ABOUT THIS TASK:
All lines from the one containing "Given: Click the Status column header icon" through the final line of the listing below are to be retyped exactly; nothing else goes in the result.

-*-*-

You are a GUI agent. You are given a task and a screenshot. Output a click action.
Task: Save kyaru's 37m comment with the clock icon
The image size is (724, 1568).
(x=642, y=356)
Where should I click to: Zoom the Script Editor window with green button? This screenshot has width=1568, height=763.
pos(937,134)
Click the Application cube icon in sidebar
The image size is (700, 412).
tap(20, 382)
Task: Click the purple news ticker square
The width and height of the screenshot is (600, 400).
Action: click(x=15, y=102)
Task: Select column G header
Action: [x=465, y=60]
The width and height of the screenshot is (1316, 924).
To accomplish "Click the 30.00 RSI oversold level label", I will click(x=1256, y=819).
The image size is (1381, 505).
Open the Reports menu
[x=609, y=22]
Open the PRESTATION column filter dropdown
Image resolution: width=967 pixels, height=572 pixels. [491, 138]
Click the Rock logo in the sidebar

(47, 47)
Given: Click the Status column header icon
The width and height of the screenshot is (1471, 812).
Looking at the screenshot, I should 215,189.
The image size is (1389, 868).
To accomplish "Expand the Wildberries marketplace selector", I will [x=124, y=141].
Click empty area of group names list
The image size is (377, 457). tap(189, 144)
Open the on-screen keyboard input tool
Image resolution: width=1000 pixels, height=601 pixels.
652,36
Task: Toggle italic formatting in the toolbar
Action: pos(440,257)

-*-*-

TASK SOLUTION:
Given: Click the Status column header icon
The width and height of the screenshot is (1471, 812).
Looking at the screenshot, I should 215,189.
The image size is (1389, 868).
To accomplish "Expand the Wildberries marketplace selector", I will [x=124, y=141].
Click empty area of group names list
The image size is (377, 457). tap(189, 144)
Open the on-screen keyboard input tool
Image resolution: width=1000 pixels, height=601 pixels.
652,36
Task: Toggle italic formatting in the toolbar
Action: pos(440,257)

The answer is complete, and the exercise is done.